Show each line of the data below in which "height" occurs.

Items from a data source
——————

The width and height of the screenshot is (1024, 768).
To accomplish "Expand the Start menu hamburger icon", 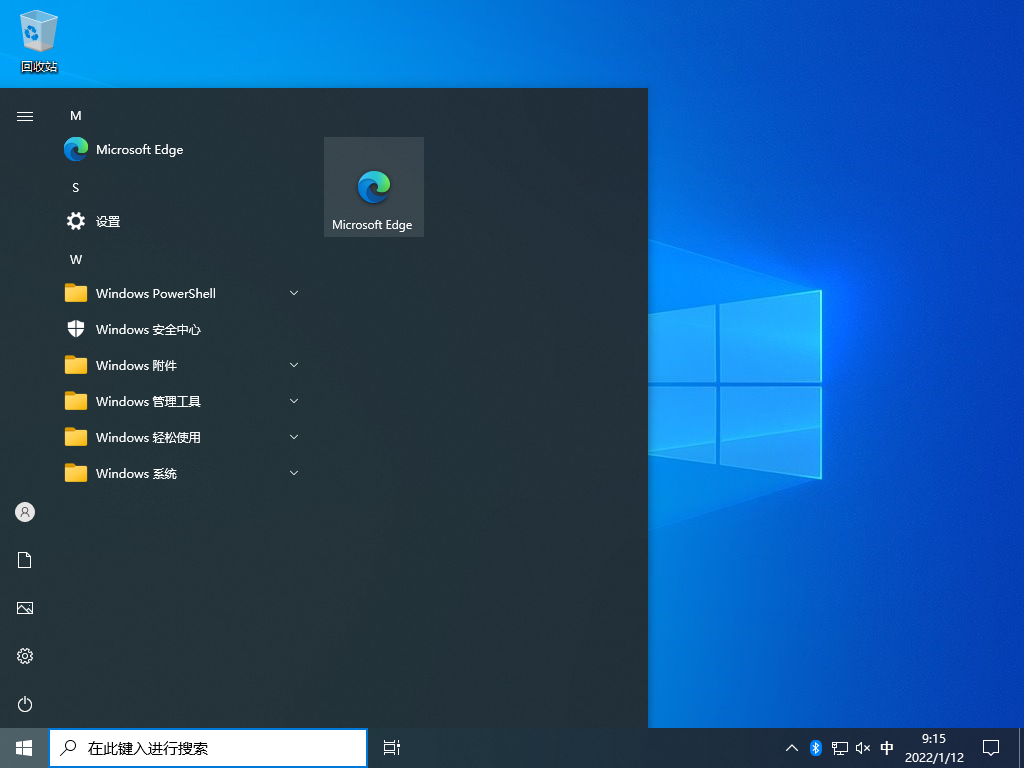I will click(24, 115).
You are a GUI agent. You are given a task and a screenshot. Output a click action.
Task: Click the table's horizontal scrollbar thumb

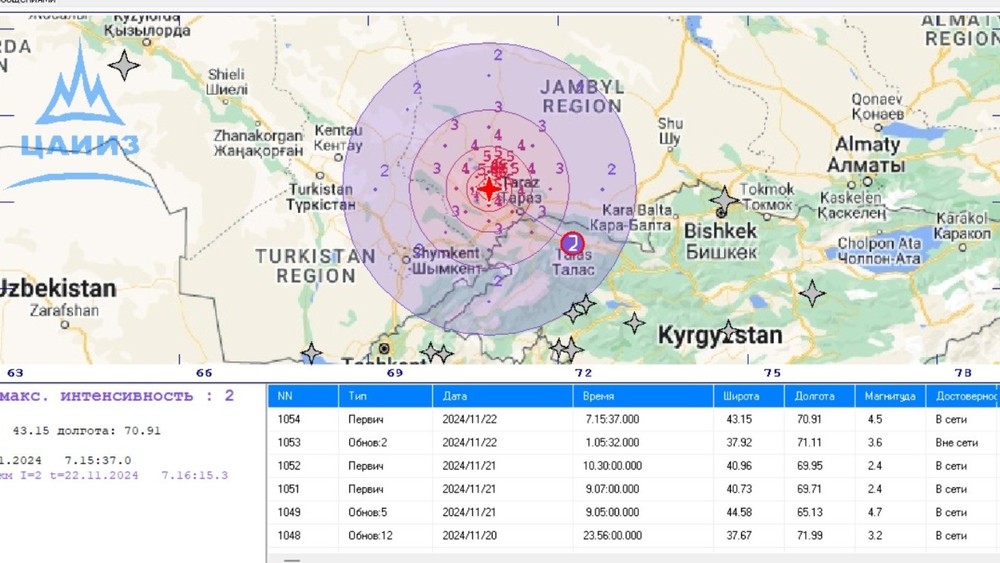[292, 559]
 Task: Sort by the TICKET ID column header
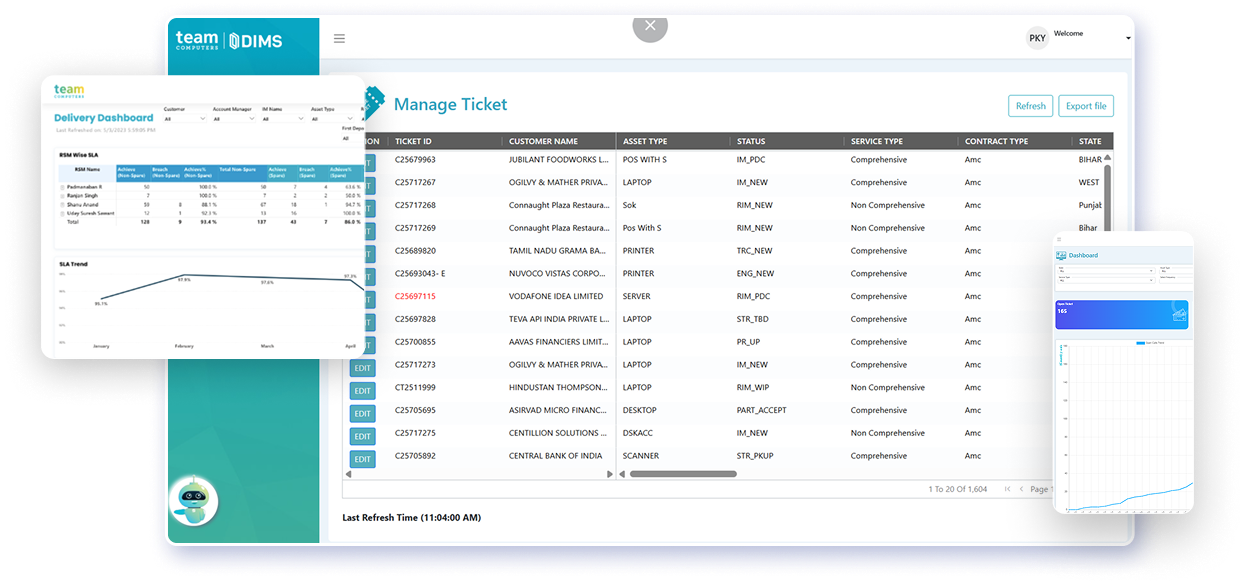click(413, 141)
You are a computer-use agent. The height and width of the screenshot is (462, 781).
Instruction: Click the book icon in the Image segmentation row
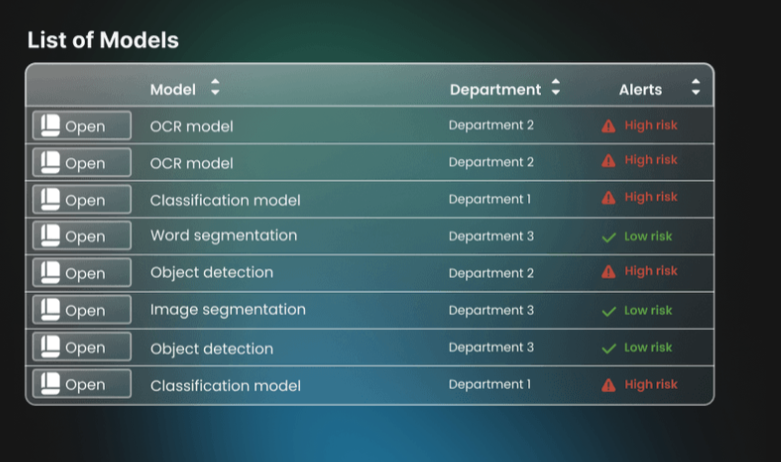[50, 309]
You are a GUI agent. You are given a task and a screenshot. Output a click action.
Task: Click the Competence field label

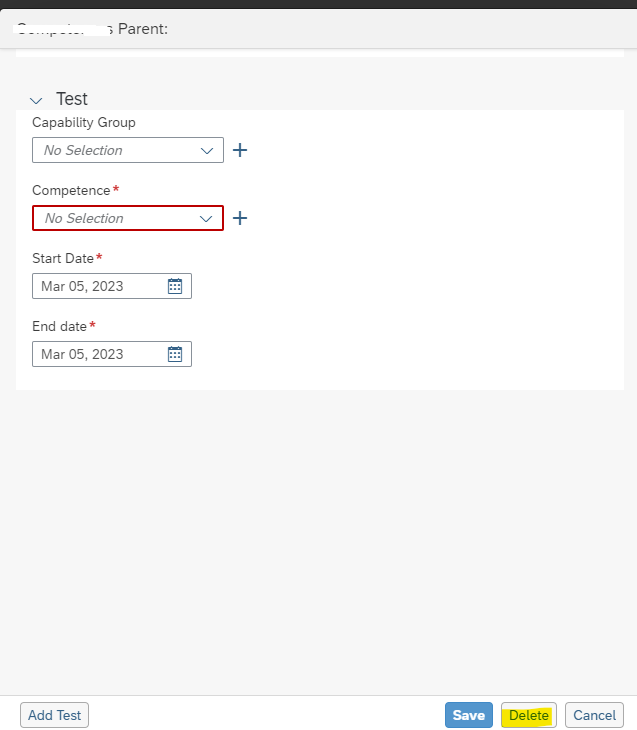click(71, 190)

——————

→ Reply:
The width and height of the screenshot is (1024, 768).
You are a computer-use agent. The height and width of the screenshot is (462, 781).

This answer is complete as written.